Mitigating the rate of deforestation has huge potential toward a cost-effective contribution to protect the atmosphere’s climate. At this point, there are 13 million ha of tropical regions that are deforested every year. These regions can reduce rates of deforestation by 50% by 2050.^[3]

A study from the National Center for Atmospheric Research in Boulder, Colorado, USA, found that, unlike previous belief that forests in higher latitudes soak up a vast amount of carbon dioxide, more carbon dioxide is absorbed in tropical climates. Trees in temperate latitudes have a net warming effect on the climate. The heat that dark leaves absorb outweighs the carbon they soak up ^[5], therefore, tropical trees absorb carbon dioxide as well as being able to cool the planet by up to 0.7 °C.^{[citation needed]}

Trees in tropical climates have, on average, larger, brighter, and more abundant leaves than non-tropical climates. The advantage of planting trees in a tropical setting is the quicker growth rate due to the longer rainy seasons. There is no need for the trees to hibernate and can therefore grow year-round.

An incredible portion of the Earth's biodiversity is situated in tropical areas. The lack of reforestation in tropical climates is putting a larger portion of species at risk of becoming endangered.

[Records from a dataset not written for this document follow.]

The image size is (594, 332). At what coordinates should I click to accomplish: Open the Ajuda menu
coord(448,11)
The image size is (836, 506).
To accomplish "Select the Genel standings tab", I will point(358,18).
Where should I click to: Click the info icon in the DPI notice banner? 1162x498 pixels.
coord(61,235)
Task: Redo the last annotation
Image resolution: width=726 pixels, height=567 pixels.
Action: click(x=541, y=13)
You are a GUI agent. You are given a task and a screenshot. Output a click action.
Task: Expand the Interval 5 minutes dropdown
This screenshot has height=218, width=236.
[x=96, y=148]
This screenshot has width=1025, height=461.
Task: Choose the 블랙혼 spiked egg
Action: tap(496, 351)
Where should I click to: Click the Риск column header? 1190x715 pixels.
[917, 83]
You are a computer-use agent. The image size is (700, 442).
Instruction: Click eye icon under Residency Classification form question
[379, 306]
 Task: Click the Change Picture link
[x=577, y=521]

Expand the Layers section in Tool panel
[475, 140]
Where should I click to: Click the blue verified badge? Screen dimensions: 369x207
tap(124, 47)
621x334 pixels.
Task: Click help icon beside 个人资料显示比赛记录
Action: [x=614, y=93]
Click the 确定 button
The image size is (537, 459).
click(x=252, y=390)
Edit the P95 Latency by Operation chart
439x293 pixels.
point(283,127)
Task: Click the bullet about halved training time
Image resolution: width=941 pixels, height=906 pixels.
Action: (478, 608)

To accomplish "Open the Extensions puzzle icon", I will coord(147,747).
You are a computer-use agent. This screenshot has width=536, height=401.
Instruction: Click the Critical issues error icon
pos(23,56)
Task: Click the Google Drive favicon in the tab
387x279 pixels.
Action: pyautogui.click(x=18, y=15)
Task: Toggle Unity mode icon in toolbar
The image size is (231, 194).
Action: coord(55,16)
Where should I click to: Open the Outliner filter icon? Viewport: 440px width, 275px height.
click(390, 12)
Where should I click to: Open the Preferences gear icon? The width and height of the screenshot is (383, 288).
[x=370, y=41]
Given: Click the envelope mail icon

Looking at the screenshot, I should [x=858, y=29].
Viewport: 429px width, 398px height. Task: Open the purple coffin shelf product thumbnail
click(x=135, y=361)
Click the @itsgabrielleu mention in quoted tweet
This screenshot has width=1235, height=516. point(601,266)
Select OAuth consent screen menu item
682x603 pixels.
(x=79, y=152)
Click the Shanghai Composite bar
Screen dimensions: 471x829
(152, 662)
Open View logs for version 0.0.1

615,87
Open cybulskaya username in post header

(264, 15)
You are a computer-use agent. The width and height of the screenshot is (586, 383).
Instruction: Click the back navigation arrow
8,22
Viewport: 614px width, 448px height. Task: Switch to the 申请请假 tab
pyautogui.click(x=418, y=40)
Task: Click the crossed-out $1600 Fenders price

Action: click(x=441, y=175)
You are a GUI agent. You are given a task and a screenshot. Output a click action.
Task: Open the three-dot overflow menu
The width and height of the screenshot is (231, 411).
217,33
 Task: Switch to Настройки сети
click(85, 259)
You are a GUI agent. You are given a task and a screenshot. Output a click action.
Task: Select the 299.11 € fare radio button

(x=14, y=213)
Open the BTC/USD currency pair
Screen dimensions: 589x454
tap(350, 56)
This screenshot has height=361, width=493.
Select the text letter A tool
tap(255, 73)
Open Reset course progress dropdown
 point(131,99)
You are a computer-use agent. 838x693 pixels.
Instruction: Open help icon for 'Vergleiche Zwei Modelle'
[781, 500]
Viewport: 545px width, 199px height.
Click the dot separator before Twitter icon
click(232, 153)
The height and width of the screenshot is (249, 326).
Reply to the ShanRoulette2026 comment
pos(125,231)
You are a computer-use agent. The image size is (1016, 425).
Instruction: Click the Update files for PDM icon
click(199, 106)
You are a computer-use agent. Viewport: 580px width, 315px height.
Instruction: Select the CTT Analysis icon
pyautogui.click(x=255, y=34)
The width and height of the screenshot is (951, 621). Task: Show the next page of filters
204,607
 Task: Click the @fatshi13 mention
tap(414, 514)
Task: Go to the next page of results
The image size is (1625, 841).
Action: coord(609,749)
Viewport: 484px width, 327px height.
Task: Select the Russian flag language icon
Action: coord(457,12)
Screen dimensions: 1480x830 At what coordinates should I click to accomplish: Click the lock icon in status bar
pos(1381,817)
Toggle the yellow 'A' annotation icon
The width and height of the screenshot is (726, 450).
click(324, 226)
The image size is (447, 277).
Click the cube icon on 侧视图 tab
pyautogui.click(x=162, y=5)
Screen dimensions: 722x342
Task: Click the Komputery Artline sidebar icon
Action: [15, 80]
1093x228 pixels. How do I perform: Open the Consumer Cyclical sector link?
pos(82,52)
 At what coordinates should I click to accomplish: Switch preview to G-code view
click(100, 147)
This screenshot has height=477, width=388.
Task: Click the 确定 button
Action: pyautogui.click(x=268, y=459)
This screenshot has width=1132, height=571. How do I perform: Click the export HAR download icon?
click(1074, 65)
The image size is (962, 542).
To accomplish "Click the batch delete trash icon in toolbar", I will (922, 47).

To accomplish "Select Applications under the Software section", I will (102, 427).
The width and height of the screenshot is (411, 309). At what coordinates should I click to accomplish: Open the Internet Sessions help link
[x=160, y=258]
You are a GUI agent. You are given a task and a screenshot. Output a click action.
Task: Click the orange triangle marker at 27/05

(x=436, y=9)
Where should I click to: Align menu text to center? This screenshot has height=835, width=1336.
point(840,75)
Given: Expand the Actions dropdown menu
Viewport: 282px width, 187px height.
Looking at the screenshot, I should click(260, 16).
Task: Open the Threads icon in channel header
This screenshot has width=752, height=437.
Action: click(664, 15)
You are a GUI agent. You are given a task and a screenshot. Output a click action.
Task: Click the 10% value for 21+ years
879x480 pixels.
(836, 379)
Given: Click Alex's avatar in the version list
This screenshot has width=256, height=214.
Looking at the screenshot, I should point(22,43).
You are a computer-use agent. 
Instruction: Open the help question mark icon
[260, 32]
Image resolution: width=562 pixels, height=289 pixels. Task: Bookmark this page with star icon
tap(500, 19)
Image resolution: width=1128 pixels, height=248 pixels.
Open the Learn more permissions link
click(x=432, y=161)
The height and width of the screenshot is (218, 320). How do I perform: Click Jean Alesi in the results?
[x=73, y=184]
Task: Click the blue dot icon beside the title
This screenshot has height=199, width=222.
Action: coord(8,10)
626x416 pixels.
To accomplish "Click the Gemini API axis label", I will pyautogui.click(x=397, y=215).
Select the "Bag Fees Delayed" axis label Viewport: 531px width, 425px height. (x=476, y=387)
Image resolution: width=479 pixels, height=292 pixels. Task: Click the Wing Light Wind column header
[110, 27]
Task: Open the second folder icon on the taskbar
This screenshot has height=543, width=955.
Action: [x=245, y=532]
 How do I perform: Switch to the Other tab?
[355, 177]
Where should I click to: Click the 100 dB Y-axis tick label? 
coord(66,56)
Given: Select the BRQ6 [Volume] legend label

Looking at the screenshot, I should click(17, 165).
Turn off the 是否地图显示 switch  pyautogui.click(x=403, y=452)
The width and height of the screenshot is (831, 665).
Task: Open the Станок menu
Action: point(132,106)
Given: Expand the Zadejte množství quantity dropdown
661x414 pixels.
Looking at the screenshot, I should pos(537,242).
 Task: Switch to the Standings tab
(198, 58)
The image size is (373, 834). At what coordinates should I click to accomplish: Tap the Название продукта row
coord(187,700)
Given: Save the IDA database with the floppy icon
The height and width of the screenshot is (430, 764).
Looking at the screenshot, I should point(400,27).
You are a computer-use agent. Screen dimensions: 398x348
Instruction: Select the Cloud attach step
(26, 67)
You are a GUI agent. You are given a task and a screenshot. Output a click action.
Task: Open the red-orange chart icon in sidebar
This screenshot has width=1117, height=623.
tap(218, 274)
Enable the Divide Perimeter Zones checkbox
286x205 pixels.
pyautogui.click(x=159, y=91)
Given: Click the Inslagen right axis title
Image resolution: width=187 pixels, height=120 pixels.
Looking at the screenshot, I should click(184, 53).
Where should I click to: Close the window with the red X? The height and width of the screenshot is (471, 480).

A study of the girth of 70,000 trees across Africa has shown that tropical forests are soaking up more carbon dioxide pollution than previously realized. The research suggests almost one fifth of fossil fuel emissions are absorbed by forests across Africa, Amazonia and Asia.

Simon Lewis, a climate expert at the University of Leeds, who led the study, said: "Tropical forest trees are absorbing about 18% of the carbon dioxide added to the atmosphere each year from burning fossil fuels, substantially buffering the rate of change."^[6]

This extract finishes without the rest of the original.